My thinking here would be: if an AI is weaker, or at least on par with us, and knows it is, why should it start a fight it can lose? Why not bide its time, grow stronger, and then win? It would only open hostilities with that sort of situation if:
it was still too stupid to evaluate the situation properly and made a fatal calculation mistake
it was somehow pressed by circumstances (e.g. the humans have just agreed to ban all the AI and so it’s either act now or be shut down forever without a fight)
Of course both scenarios could happen, but I don’t think they’re terribly likely. Usually in the discourse these get referred to as “warning shots”. In some way, a future in which we do get a warning shot is probably desirable—given how often it takes that kind of tangible experience of risk for political action to be taken. But of course it could be still very impactful. Even a war you win is still a war, and theoretically if we could avoid that too, all the better.
It seems like the pressing circumstances are likely to be “some other AI could do this before I do” or even just “the next generation of AI will replace me soon so this is my last chance.” Those are ways that a roughly human level AI might end up trying a longshot takeover attempt. Or maybe not, if the in between part turns out to be very brief. But even if we do get this kind of warning shot, it doesn’t help us much. We might not notice it, and then we’re back where we started. Even if it’s obvious and almost succeeds, we don’t have a good response to it. If we did, we could just do that in advance and not have to deal with the near-destruction of humanity.

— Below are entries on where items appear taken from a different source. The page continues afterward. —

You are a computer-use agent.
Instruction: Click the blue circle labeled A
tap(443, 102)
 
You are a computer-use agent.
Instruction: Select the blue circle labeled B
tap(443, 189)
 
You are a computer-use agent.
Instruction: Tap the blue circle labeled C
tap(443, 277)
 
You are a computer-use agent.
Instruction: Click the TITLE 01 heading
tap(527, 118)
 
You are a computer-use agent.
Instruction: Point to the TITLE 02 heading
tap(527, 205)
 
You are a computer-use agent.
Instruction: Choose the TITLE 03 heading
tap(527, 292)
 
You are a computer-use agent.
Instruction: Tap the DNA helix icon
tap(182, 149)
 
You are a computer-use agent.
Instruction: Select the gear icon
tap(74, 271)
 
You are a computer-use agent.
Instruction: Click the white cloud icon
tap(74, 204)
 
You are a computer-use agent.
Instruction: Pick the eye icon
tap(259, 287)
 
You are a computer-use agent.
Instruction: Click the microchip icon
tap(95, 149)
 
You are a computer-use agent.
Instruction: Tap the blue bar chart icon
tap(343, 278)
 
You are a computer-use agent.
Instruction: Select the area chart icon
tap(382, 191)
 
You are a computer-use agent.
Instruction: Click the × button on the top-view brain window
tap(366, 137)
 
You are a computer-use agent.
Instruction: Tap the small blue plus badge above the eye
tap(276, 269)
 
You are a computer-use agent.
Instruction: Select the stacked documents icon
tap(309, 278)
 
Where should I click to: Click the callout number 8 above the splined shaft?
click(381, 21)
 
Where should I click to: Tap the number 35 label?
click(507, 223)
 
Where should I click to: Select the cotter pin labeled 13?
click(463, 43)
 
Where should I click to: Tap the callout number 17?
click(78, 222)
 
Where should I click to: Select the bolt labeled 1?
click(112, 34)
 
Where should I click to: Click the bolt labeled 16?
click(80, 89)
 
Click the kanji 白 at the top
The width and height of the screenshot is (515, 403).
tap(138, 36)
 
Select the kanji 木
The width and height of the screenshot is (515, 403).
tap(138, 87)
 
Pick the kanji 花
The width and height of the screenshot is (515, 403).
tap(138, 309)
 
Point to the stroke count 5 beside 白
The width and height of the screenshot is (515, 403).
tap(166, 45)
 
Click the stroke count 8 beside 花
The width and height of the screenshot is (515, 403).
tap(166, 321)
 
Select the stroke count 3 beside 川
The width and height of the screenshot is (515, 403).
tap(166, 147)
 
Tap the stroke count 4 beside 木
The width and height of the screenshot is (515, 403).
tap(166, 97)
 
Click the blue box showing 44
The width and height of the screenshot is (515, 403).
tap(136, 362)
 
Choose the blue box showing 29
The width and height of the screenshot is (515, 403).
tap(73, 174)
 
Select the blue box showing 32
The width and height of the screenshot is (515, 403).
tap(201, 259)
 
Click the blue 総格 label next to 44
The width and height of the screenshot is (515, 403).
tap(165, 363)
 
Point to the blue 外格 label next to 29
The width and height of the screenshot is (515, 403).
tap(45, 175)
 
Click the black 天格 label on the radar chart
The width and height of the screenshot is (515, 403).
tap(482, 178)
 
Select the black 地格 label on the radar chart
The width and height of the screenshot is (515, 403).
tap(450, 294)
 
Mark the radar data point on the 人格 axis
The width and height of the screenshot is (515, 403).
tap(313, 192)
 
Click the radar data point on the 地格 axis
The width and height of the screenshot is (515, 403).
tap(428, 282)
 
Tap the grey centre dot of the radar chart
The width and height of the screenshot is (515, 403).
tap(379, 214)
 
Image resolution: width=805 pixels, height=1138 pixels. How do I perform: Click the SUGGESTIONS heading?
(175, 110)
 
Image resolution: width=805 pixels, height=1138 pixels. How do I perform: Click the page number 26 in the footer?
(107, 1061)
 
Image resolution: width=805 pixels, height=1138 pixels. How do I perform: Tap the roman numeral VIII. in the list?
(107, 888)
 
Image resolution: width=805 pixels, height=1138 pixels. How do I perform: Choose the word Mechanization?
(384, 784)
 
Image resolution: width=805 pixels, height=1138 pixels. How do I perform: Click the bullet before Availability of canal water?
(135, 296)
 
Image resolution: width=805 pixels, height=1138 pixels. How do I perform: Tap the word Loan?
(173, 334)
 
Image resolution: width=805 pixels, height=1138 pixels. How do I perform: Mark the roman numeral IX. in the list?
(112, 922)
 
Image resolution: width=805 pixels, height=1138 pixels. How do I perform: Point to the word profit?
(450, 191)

“We already knew, so why not start working on it before the problem manifested itself in full” sounds very reasonable, but look at how it’s going with climate change. Even with COVID if you remember there were a couple of months at the beginning of 2020 when various people were like “eh, maybe it won’t come over here”, or “maybe it’s only in China because their hygiene/healthcare is poor” (which was ridiculous, but I’ve heard it. I’ve even heard a variant of it about the UK when the virus started spreading in northern Italy—that apparently the UK’s superior health service had nothing on Italy’s, so no reason to worry). Then people started dying in the west too and suddenly several governments scrambled to respond. Which to be sure is absolutely more inefficient and less well coordinated than if they had all made a sensible plan back in January, but that’s not how political consensus works; you don’t get enough support for that stuff unless enough people do have the ability and knowledge to extrapolate the threat to the future with reasonable confidence.